Norsk Titanium (NTI.OL) has long been blazing a path in the challenging field of producing flight-critical hardware using directed energy deposition (DED). Achieving a significant milestone, the Norwegian firm successfully manufactured parts for Boeing in 2017. This paved the way for a public listing in 2021, and more recently, Norsk has produced flight-approved components for Airbus. While many in the industry favor powder bed fusion for crafting aeronautical parts, only a few, like Norsk Titanium, are utilizing DED.
DED technologies, although not optimal for creating highly intricate components, are effective for producing larger parts at a considerably reduced cost. However, Norsk Titanium’s pioneering journey has recently encountered hurdles. The company is actively seeking new capital, suggesting challenges in maintaining its innovative momentum in this specialized sector.
Therefore, that the company has announced its role in supplying flight-critical structural components to General Atomics Aeronautical Systems (GA-ASI) must be a welcome shot in the arm. GA-ASI is known for manufacturing prominent Unmanned Aircraft Systems (UAS) platforms, such as the Predator and Reaper. Working with GA-ASI’s Additive Design & Manufacturing Center of Excellence, Norsk is currently involved in the evaluation and testing of these components. This collaboration builds upon a foundation laid in 2022 when GA-ASI conducted a series of tests on parts provided by Norsk.
“General Atomics has been dedicated to maturing directed energy additive and implementing it in their production programs. After an extensive collaborative qualification effort over the past few years with Norsk Titanium, GA-ASI plans to apply the qualified process to structural components within their next generation platforms currently under development, and is planning on their first flight of a critical, structurally loaded component, within the 2024-2025 timeframe,” stated Norsk Titanium Vice President of Commercial Nicholas Mayer.
The drone market is indeed experiencing significant growth, with GA-ASI positioned as a clear leader in the space. Historically, drone usage in conflicts was primarily focused on surveillance and targeted operations aimed at eliminating terrorists, often with the unfortunate collateral damage of civilian casualties. However, the scope of drone warfare has evolved considerably. The demand for more specialized drones is on the rise, driven by the need for diverse payload configurations and capabilities to meet the increasingly complex requirements of modern warfare. The pivotal role of drones in recent conflicts has underscored their versatility and indispensability in modern warfare. Drones have been instrumental in intelligence gathering, artillery targeting, direct strikes, and electronic jamming, showcasing their critical role in contemporary military operations.
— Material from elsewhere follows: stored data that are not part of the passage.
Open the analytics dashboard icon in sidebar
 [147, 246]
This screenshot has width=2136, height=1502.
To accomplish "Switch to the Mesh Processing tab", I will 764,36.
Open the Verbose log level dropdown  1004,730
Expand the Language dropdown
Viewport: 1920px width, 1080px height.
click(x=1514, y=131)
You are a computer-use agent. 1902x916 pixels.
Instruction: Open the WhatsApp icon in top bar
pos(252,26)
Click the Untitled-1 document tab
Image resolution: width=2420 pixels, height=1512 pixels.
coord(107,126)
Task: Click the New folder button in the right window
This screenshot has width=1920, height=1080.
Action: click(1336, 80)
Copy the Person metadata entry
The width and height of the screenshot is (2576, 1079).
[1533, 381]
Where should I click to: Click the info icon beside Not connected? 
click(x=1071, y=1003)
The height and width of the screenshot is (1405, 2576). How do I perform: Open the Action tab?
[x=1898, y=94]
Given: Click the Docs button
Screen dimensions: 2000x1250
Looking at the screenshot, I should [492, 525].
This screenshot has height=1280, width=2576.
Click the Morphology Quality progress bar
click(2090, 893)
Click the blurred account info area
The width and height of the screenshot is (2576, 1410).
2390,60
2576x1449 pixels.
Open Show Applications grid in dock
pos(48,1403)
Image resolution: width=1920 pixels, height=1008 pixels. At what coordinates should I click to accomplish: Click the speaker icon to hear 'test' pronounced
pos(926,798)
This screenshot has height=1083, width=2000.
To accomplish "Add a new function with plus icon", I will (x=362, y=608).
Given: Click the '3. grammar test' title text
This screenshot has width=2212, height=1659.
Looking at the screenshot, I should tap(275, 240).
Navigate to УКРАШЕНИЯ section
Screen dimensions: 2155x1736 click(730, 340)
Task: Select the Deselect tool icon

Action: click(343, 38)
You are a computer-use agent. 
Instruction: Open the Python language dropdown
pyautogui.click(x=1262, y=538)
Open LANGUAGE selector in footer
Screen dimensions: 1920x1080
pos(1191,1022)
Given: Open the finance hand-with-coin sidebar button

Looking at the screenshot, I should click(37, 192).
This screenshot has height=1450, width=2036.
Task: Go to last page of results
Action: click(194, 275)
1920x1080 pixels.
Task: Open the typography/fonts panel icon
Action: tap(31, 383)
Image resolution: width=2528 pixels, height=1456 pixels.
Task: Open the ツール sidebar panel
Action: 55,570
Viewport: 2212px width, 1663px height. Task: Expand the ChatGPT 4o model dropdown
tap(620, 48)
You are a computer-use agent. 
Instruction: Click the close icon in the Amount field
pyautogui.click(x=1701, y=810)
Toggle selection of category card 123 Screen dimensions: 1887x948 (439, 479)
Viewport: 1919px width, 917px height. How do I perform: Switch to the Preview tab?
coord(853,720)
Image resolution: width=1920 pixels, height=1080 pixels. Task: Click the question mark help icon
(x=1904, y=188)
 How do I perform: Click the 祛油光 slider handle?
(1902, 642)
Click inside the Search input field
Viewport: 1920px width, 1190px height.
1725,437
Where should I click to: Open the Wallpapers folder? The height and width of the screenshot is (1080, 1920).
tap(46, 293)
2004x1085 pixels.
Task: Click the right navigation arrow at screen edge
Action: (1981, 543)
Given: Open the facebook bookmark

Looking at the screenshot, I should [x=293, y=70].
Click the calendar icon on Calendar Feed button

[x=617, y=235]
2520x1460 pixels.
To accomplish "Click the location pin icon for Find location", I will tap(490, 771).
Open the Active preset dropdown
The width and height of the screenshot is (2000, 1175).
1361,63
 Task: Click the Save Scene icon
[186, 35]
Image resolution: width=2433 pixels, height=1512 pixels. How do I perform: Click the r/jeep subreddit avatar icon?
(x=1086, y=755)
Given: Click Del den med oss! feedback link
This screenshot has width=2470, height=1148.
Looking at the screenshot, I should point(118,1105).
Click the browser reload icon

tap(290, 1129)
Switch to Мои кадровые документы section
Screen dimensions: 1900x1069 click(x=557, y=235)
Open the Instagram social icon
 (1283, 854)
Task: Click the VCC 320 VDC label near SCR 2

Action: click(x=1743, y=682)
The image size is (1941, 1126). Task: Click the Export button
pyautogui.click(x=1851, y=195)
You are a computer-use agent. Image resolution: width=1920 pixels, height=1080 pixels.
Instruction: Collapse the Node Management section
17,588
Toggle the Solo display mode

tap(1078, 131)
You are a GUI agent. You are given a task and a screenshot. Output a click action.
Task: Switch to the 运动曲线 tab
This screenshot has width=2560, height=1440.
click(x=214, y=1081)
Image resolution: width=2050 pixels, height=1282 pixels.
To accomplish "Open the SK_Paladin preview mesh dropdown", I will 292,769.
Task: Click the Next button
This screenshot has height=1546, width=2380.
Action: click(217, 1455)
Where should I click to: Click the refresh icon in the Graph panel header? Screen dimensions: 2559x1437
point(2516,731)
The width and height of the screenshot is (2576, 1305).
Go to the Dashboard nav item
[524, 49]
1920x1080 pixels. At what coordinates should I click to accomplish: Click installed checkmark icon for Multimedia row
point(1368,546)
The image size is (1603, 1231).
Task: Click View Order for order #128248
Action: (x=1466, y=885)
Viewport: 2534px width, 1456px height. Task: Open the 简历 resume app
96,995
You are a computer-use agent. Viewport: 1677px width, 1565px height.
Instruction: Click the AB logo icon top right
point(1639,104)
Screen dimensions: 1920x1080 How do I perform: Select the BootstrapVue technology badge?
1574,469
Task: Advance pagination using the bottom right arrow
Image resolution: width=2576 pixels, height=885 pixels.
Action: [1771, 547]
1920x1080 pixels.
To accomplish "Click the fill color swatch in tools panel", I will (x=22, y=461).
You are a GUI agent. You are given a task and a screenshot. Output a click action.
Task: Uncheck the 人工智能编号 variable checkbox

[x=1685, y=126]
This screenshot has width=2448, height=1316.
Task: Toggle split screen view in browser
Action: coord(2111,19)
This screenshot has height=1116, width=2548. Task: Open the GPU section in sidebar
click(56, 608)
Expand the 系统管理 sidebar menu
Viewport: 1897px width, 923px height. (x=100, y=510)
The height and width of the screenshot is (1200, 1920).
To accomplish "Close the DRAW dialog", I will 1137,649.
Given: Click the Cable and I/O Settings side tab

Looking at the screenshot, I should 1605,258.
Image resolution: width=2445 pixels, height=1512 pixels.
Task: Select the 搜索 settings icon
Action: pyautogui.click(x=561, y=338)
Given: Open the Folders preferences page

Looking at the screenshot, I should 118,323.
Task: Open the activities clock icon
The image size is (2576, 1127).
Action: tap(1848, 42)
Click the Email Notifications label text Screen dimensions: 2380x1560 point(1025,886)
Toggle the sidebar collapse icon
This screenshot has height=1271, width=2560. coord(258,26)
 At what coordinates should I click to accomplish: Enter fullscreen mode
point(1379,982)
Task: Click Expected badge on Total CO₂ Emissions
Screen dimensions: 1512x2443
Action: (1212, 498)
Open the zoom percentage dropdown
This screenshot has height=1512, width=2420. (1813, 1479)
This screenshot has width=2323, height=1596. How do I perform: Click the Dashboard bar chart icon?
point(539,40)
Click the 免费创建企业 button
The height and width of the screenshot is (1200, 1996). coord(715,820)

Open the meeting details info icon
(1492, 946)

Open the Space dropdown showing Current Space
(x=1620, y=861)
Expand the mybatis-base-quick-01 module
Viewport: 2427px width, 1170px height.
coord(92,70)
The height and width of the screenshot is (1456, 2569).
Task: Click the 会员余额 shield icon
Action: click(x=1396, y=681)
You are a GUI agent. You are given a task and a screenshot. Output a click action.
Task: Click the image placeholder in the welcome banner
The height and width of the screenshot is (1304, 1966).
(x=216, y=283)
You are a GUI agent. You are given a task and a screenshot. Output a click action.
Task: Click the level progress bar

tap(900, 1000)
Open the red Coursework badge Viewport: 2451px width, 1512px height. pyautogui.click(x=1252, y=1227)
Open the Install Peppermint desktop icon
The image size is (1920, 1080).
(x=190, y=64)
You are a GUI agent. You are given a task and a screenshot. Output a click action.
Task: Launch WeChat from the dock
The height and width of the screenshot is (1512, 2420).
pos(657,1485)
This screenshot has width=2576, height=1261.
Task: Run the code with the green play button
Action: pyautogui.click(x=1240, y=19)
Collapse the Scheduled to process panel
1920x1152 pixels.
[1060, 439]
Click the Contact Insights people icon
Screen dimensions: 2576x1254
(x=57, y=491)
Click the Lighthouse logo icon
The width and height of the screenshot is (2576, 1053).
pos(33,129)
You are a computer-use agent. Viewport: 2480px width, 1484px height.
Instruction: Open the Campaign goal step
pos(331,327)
The United States is a clear leader in the development and deployment of advanced drones, using them extensively in various operations. However, it’s important to recognize Israel’s pioneering role in drone technology. Israel was an early innovator in the field and remains a significant exporter of these vehicles. Israeli advancements include the development of cost-effective drones and loitering munitions.
In the context of the conflict in Ukraine, the spotlight has not been solely on high-end U.S. drones. Inexpensive Chinese consumer drones, particularly from manufacturers like DJI, have played a crucial role. These more accessible products have been instrumental in the conflict, despite the U.S. having almost no market share in this specific segment.
One of the most in-demand drones currently is the Bayraktar UAV, produced by Turkey. While a GA Grey Eagle starts at around $21 million, the Bayraktar TB2 is available for approximately $5 million. This UAV has proven to be potentially decisive in conflicts such as the Nagorno-Karabakh war and has significantly impacted Ukraine’s ability to resist the Russian invasion.
This scenario illustrates that U.S. drone supremacy is under threat in which allies are offering cost-effective alternatives that are changing the dynamics of drone warfare. Furthermore, the man-packable drone market is dominated by a Chinese firm.
What is unfolding appears to be a classic case of the Innovator’s Dilemma, where products that are “good enough” and less expensive might overtake more technologically advanced counterparts. U.S. supremacy in large, globally-operating UAVs seems secure for the moment. However, the advent of cost-effective, locally piloted drones capable of achieving desired outcomes at a lower cost suggests they will become increasingly predominant.
GA-ASI has achieved notable success in crafting ideal drones for affluent nations with global commitments, such as the U.S. However, the focus is shifting towards drones that excel in tactical operations. To maintain its competitive edge, GA-ASI must strive for cost efficiency and adaptability.
With 3D printing, GA-ASI can produce drones more economically. By integrating components, minimizing part count, crafting more optimized components, and generally reducing mass, the company can enhance UAV drone performance and payload capacity. Additionally, 3D printing enables GA-ASI to rapidly produce custom models for new clients. Further, automating a segment of its production process could expedite drone delivery and alleviate production backlogs.
3D printing has been a closely held secret in drone manufacturing since the 1990s, with a significant portion of the U.S.’s 3D printing capacity devoted to drone production. GA-ASI and other firms are now challenged to utilize this knowledge and future investments to secure a leading position in the drone industry. Failing to do so could prove costly for the U.S. and its allies, both in terms of economic impact and strategic positioning.